### What the task asks
Each line from the one containing "Task: Focus the 键入以搜索 search field" through the last line of the records is to be repeated exactly, with all pictures left out.

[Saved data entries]
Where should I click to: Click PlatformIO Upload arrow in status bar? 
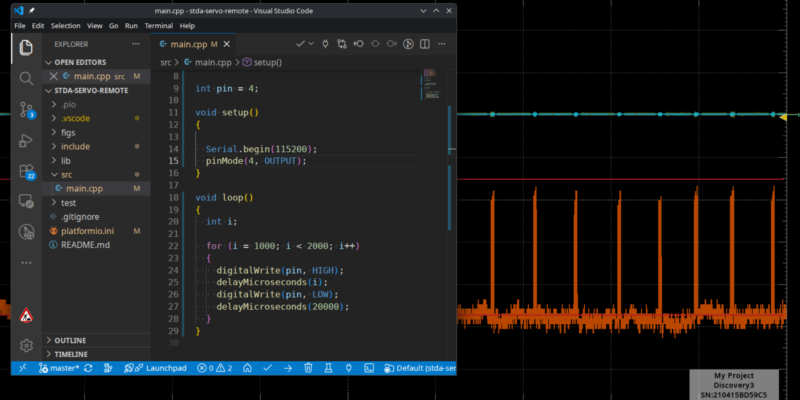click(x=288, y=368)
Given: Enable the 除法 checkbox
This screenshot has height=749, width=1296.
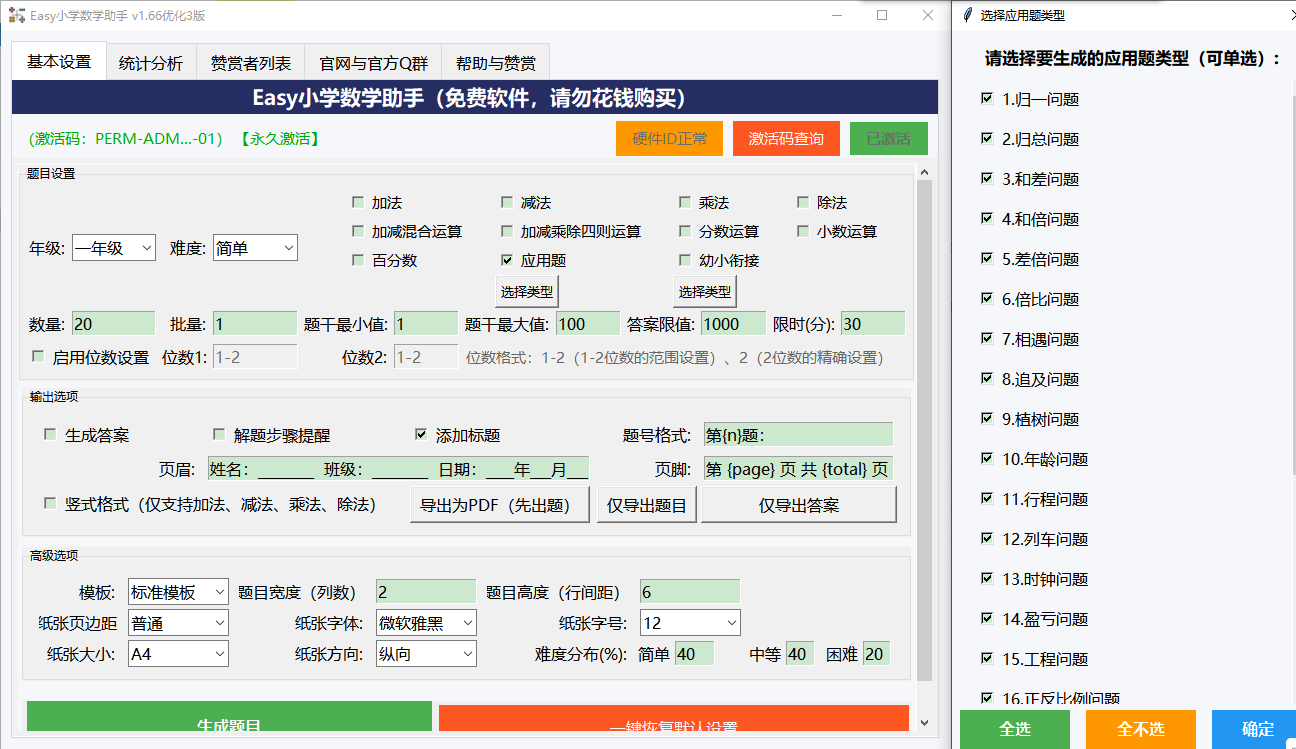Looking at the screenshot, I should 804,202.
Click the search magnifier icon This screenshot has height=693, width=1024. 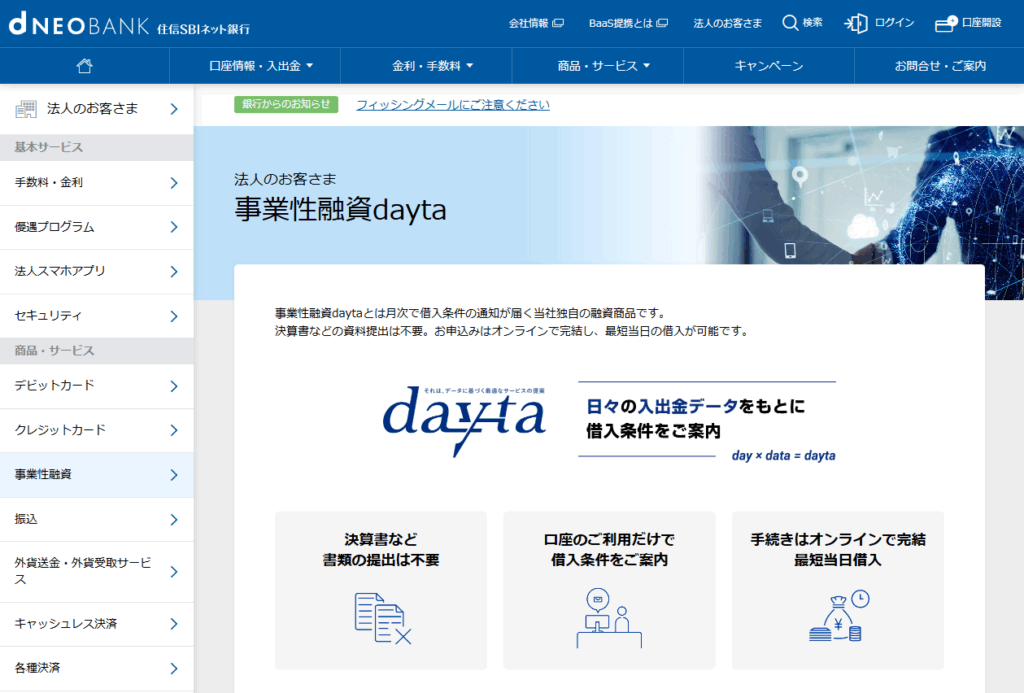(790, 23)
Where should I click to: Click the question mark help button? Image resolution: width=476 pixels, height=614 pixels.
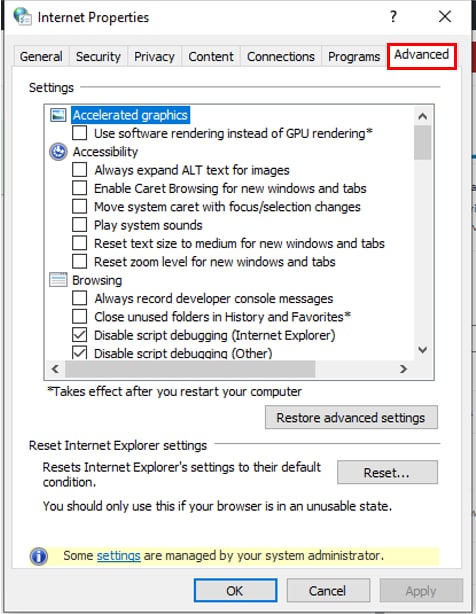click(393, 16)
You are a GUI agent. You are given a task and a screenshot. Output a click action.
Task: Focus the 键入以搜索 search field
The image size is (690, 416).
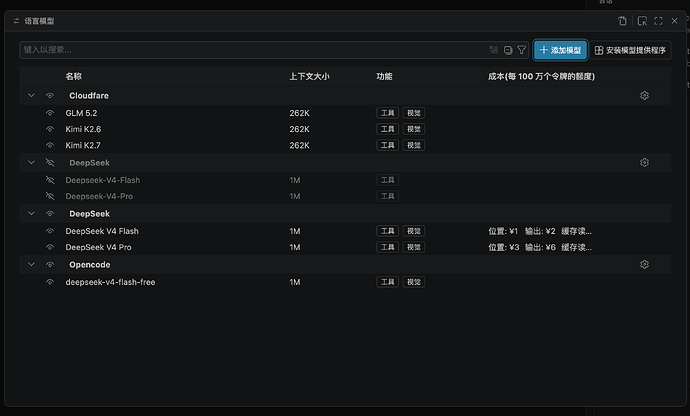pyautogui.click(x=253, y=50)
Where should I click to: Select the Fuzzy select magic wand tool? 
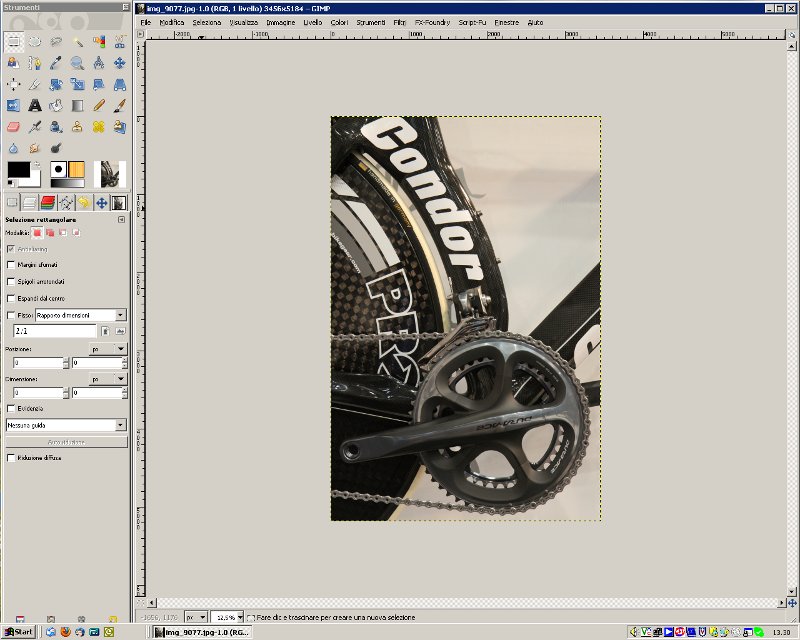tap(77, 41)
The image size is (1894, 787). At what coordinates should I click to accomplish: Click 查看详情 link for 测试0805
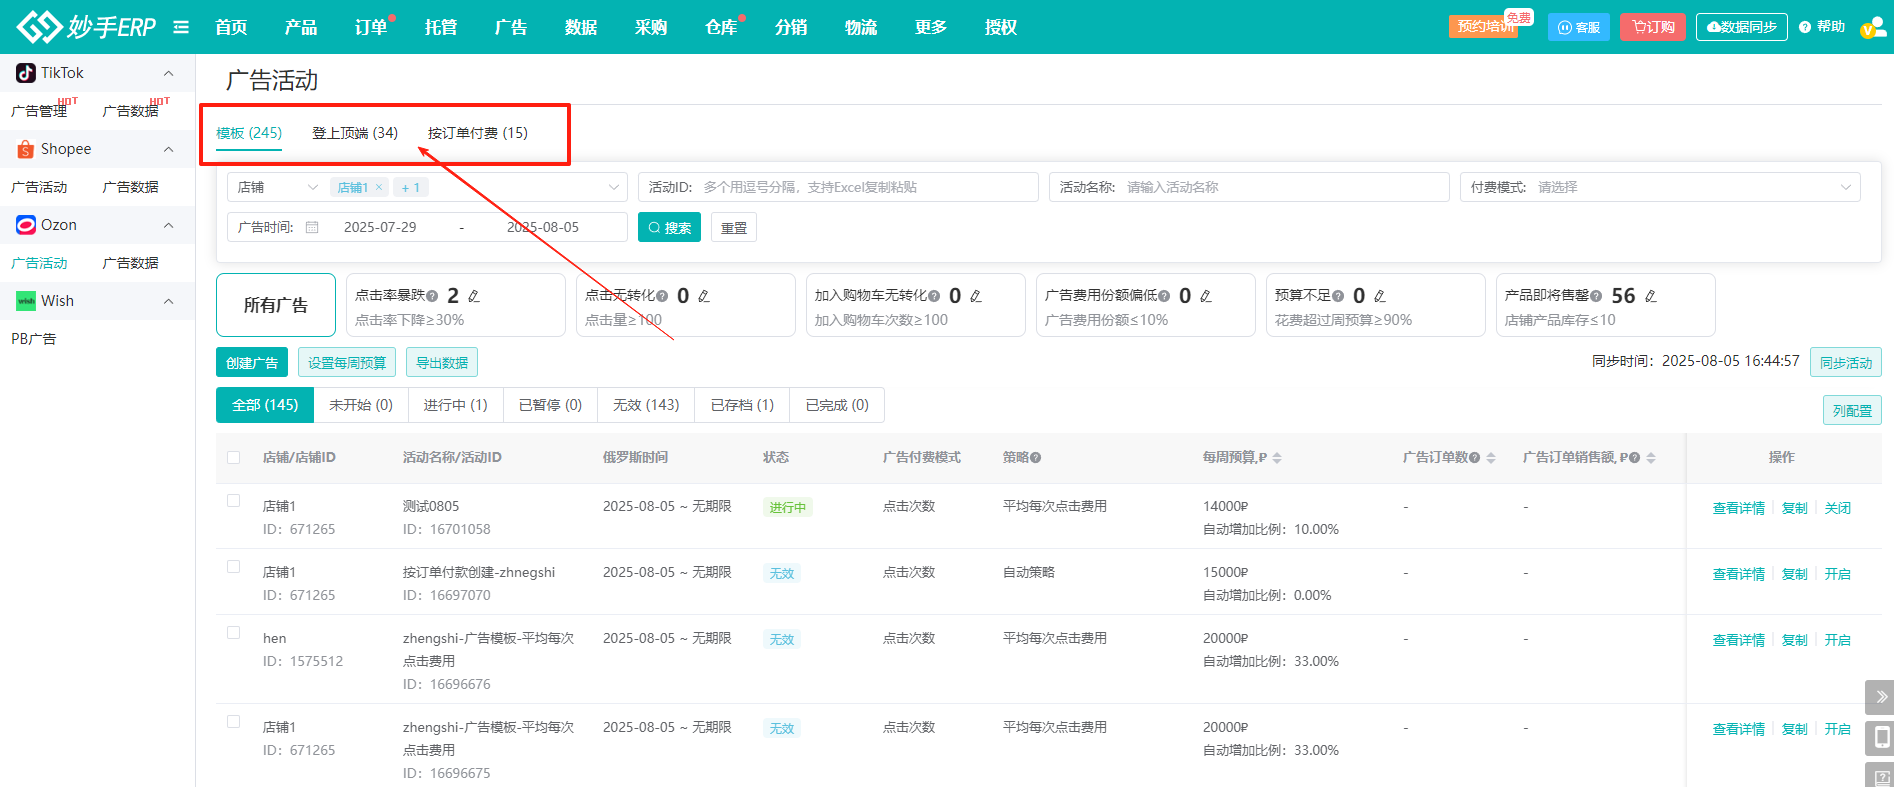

### Answer box
Task: Focus the 键入以搜索 search field
The image size is (690, 416).
pyautogui.click(x=253, y=50)
Where should I click to: Select the Fuzzy select magic wand tool? 
tap(77, 41)
The image size is (1894, 787). At what coordinates should I click to accomplish: Click 查看详情 link for 测试0805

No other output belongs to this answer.